His head injury left him with a speech impediment for the rest of his life and other neurological damage that left him pretty much a very young stroke victim. His legs were broken so badly that there was talk about amputating one or both, but they ended up reassembling him with pins and rods so that he could hobble around on his own. Of course, he was no longer a musician. You have to be able to flex everything in your legs and feet to operate a high hat and kick drum and the rest of his coordination and strength wasn’t up to handling the sticks. So, he’s mostly just been a barfly for the last 40 years, luckily he had a significant inheritance to cover his expenses and to provide him with shelter. Like Regis and my father, my friend (and several of his friends over the next few years) proved that it isn’t true that “anybody can ride a motorcycle.”

The industry, of course, has a vested interest in convincing as many people as possible that they belong on an expensive motorcycle that will enhance their lifestyle and self-image.
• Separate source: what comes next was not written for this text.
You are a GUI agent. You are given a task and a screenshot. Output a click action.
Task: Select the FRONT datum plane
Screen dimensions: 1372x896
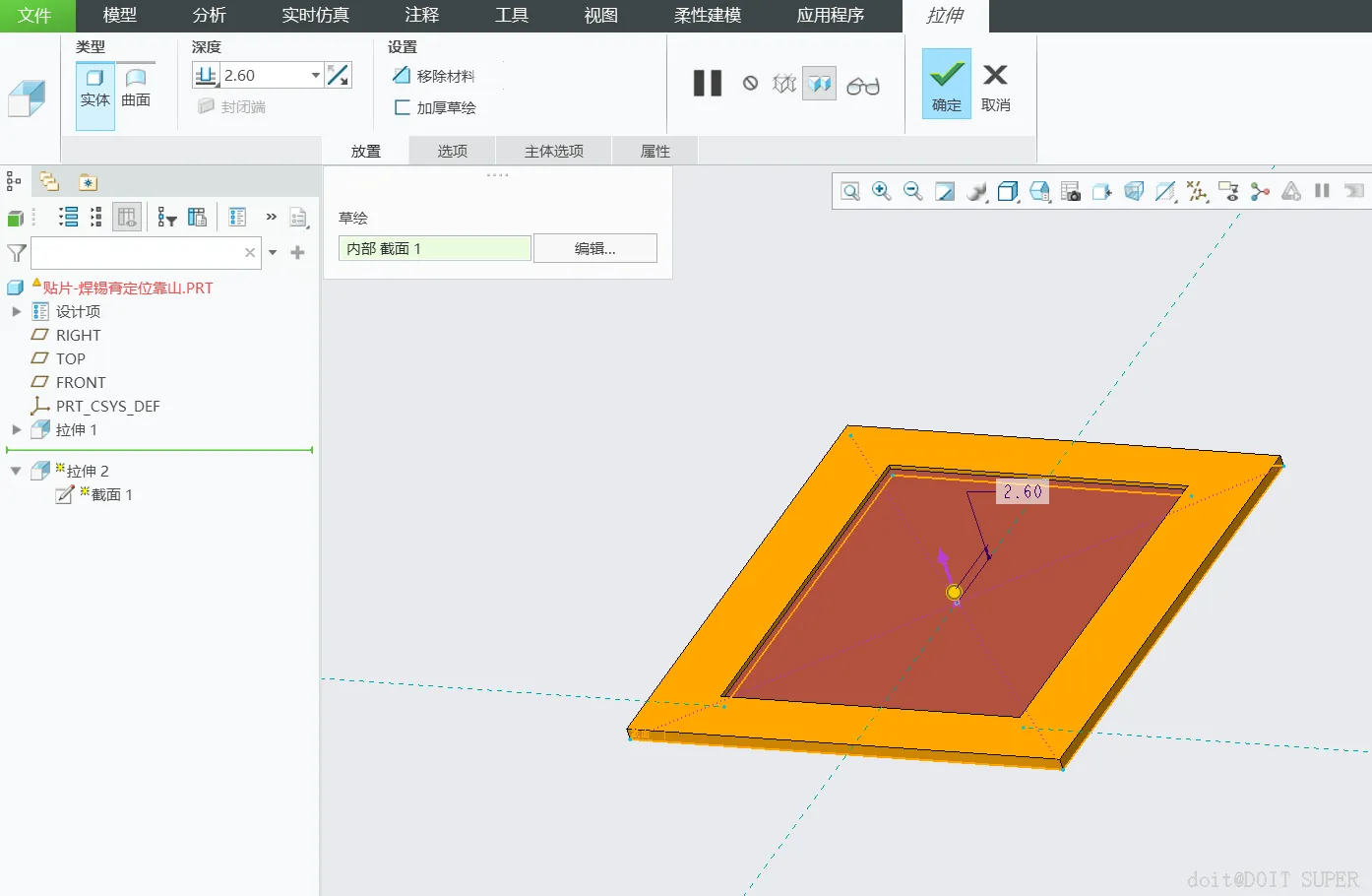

Unfortunately, the so-called “motorcycle safety” industry is usually directly connected to the manufacturers (MIC/MSF, for example) and their vested interests are all about “putting butts on seats” with minimal interference from actual safety concerns. Thanks to them and their efforts, goofballs like David Letterman are deluded into believing the hype and imagining "that anybody can ride a scooter."